Grandparents seeking the opportunity to see their grandchildren, over a biological parent’s objection, have one less hurdle following a recent Court of Appeals decision. In August 2011 the District IV Wisconsin Court of Appeals clarified what is a grandparent’s obligation for a showing to establish a visitation schedule for their grandchildren. When petitioning for grandparent visitation under §767.43(3), commonly known as the “special grandparent visitation provision,” the significant triggering event requirement of Holtzman v. Knott, 193 Wis.2d 649, 533 N.W.2d 419 (1995), does not apply.

In Wohlers v. White, 2009 AP 488 (August 4, 2011), the appellate court considered the situation involving a mother who was incarcerated when her child was born in 2001, and whose parents served as primary caregivers of the child until the father became aware that he was the child’s father in 2004. He then brought a paternity action that established that he was the father of the child. The grandparents, the Whites, and the father, Wohler, agreed to a transition plan that would give Wohler primary placement of the child, but still give the Whites significant visitation with the child. Wohler subsequently sought to amend the stipulated visitation schedule for the Whites on the grounds that the Whites had to prove a “significant triggering event” to provide the basis for them to have visitation rights as non-parents.

* * *

▶ Brief 1: From the text on grandparent visitation, list each year given as the year something happened, and say what happened that year.
▶ Brief 2:
Answer these questions using the text on grandparent visitation:
(a) Which court decided Wohlers v. White?
(b) Who were the child's primary caregivers until 2004?
(c) What is §767.43(3) commonly known as?
▶ Brief 3: Write the next part of the text on grandparent visitation, picking up right after its final sentence.
The lines after this text have nothing to do with any of it.

▶ Supplied material:

* * *

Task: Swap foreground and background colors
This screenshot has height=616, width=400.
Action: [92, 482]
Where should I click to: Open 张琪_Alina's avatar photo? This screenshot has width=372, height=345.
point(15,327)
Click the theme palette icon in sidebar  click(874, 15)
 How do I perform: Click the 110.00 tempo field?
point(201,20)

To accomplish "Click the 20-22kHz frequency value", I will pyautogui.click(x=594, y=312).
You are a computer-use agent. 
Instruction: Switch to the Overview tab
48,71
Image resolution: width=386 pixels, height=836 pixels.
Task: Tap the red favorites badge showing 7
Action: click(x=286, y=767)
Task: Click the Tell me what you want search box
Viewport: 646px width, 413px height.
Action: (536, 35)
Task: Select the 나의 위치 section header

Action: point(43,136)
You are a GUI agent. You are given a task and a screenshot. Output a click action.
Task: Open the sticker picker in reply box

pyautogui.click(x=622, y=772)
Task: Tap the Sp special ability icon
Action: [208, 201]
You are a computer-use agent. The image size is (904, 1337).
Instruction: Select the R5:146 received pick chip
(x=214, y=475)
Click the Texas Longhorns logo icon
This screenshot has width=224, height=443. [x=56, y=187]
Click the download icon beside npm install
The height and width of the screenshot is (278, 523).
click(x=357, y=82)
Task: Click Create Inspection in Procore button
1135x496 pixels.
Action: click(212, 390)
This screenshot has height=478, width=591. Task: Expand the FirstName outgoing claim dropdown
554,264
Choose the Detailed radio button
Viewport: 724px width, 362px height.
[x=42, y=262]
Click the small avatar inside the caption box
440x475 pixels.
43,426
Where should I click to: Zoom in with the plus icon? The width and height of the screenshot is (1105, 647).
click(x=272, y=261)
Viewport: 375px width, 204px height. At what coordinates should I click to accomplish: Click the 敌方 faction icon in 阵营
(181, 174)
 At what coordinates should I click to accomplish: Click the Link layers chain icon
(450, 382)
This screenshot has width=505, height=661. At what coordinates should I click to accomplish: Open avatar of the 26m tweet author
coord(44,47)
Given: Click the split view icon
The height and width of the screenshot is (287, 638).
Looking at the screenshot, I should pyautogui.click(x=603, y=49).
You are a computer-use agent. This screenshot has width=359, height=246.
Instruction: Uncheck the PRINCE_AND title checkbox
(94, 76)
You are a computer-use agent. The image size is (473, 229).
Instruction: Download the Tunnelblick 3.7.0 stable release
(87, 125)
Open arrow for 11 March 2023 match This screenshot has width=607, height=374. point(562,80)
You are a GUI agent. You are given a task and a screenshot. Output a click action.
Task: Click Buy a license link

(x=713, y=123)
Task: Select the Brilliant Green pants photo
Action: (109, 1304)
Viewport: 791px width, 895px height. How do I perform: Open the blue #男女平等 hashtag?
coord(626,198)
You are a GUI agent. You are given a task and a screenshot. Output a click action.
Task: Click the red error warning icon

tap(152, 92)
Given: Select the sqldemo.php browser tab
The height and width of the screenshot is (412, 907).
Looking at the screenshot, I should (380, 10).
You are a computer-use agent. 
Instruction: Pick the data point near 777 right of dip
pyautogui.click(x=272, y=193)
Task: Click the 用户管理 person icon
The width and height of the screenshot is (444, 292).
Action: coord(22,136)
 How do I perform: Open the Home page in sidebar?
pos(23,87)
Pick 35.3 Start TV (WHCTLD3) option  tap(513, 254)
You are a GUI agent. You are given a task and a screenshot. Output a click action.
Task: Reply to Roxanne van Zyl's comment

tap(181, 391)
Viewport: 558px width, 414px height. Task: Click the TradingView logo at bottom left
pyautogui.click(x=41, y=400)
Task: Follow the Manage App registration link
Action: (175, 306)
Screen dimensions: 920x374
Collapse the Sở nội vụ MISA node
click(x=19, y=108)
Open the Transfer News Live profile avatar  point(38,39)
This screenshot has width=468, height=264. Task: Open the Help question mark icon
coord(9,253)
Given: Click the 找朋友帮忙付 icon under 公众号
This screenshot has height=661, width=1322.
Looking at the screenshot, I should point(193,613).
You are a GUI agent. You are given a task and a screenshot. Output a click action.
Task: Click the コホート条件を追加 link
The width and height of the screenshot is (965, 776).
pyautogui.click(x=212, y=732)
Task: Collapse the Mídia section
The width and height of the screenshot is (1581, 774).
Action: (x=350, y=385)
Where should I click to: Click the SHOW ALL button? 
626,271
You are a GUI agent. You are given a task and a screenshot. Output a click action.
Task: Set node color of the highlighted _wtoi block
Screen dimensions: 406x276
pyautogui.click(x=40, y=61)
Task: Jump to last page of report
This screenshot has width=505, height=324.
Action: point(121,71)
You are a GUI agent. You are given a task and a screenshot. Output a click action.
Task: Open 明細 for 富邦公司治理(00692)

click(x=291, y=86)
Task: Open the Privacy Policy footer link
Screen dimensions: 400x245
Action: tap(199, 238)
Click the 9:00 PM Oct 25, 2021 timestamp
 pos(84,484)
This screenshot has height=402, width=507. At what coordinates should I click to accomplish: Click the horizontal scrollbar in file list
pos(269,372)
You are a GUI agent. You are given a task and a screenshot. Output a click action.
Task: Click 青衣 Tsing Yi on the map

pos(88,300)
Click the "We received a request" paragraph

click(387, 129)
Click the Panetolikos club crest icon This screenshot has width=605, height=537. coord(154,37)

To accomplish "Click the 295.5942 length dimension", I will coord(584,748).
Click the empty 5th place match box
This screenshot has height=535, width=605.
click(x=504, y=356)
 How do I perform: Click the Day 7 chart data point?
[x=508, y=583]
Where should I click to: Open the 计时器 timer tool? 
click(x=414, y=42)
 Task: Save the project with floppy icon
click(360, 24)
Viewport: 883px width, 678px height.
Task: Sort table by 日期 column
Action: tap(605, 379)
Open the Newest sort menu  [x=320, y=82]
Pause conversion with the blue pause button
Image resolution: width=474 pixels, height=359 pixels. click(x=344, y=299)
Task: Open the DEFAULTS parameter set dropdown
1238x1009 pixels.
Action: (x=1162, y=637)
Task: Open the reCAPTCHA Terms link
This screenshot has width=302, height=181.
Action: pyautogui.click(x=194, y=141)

* * *

▶ Written response 1:
1995: Holtzman v. Knott was decided.
2001: The child was born while the mother was incarcerated.
2004: The father became aware that he was the child's father.
2011: The District IV Wisconsin Court of Appeals decided Wohlers v. White (August 4, 2011).

▶ Written response 2:
(a) The District IV Wisconsin Court of Appeals.
(b) The mother's parents, the Whites.
(c) The "special grandparent visitation provision."

▶ Written response 3:
Under Holtzman v. Knott, a circuit court may grant visitation rights to a non-parent if the non-parent demonstrates that he or she has a parent-like relationship with the child, and that a “significant triggering event” occurs to justify the state intervention in the relationship between the parent and the child. Usually, that requirement involves demonstration by a grandparent that the biological or adopted parent substantially interfered with the grandparents’ parent-like relationship, and that the grandparents sought court-ordered visitation within a reasonable time after that interference.

The District IV Court of Appeals determined that the Holtzman test requiring a significant triggering event does not apply when the “special grandparent visitation provision,” Wis. Stat. §767.43(3) applies. Under Wis. Stat. §767.43(3), a court may grant reasonable visitation rights to a grandparent if the child’s parents have notice of the hearing, the court determines that the child’s parents are not married, the paternity of the child is determined, and the child has not been adopted.